IHU – Outro dado que chama atenção é o de milhares de famílias cujos rendimentos do trabalho, já insuficientes, estão há dois anos enfrentando perdas. Como mensurar o impacto disso na vida das pessoas? De que forma podemos explicar essas perdas, num quadro em que os mais pobres parecem ter tido recuperação nos rendimentos?
Andre Salata – Há várias razões para a queda de renda entre os mais pobres ter sido tão acentuada. Eu destacaria três.

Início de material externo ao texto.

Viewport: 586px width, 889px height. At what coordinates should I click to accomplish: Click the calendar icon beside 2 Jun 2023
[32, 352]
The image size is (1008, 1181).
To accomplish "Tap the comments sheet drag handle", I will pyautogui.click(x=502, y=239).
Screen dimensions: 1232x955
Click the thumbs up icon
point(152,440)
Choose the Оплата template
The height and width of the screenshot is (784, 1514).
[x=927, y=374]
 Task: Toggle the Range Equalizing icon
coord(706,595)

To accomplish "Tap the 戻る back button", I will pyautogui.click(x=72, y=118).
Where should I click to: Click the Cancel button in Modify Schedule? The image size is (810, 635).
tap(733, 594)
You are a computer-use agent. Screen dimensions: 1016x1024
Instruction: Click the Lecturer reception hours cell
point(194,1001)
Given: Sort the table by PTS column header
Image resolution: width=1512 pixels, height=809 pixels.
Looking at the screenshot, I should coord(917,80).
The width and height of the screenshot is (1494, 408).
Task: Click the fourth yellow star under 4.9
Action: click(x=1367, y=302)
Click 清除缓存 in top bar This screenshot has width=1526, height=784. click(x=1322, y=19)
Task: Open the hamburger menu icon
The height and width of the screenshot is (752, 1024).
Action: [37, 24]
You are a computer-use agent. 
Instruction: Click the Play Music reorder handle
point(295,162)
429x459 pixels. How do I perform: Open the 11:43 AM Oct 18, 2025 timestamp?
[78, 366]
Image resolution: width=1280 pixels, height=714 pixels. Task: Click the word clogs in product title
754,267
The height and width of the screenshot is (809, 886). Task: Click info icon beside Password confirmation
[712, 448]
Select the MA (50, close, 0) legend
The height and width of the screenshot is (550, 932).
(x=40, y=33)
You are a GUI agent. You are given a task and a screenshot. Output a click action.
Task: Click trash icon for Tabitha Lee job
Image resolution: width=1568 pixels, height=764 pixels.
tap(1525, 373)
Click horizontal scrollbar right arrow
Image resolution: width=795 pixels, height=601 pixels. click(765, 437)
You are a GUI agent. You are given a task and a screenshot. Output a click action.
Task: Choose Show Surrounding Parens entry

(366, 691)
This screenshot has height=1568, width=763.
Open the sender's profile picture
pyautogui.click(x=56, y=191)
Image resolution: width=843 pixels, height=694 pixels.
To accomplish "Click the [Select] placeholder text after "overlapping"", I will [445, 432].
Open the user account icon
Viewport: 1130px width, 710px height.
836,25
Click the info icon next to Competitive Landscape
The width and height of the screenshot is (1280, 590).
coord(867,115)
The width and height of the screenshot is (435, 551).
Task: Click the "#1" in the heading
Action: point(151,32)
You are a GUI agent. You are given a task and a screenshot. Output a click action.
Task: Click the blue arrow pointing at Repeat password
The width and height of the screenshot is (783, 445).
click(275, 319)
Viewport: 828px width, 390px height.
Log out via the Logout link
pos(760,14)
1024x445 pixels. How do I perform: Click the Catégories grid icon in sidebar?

1) Há uma diferença grande entre os estratos em termos de qualificação da mão de obra, com concentração de pessoas menos qualificadas mais próximo da base da pirâmide. Em um momento de crise, como foi a pandemia, os menos qualificados ficam em situação bastante vulnerável, pois são mais facilmente substituídos;
2) Segundo, há também uma concentração muito grande de pessoas trabalhando no setor informal nesses estratos, e que sentem imediatamente os efeitos da redução das atividades em seus rendimentos. Como não contam com qualquer proteção, a queda de renda do trabalho é instantânea;
3) E, terceiro, há também ali uma concentração de ocupações que não permitem a transferência para o modo remoto, como ocorre nas ocupações de classe média. E o resultado desses três fatores é o aumento acentuado das desigualdades que a gente presenciou no primeiro ano de pandemia.
IHU – Pelo que vocês têm defendido, essa recuperação de renda dos mais pobres, embora tímida, está relacionada com o arrefecimento da pandemia no Brasil. É possível afirmar que quanto mais controlada a Covid-19, maiores serão as recuperações de perdas?
Marcelo Ribeiro – Apesar de não termos realizado análise de causalidade entre esses fenômenos – porque isso depende de controlar diversas variáveis –, pelas observações que nós temos apresentado a partir dos dados que divulgamos, constatamos que, na medida em que ocorreu o avanço da vacinação na população brasileira, tornou-se possível a volta para o mercado de trabalho de muitos trabalhadores que estavam parados durante a fase mais aguda da pandemia, e isso contribuiu para o aumento da renda principalmente entre as pessoas que estão no estrato dos 40% mais pobres.
Como hoje o Brasil possui uma cobertura vacinal já elevada, podemos considerar que a contribuição da vacinação para a retomada da atividade econômica já aconteceu. Isso significa que o processo de recuperação do nível de renda ou mesmo de sua elevação para patamares superiores depende, principalmente, do crescimento da economia de modo sustentável e, também, do arrefecimento do processo inflacionário que temos observado atualmente, tendo em vista que o aumento da inflação tem provocado perda do poder de compra dos rendimentos nominais.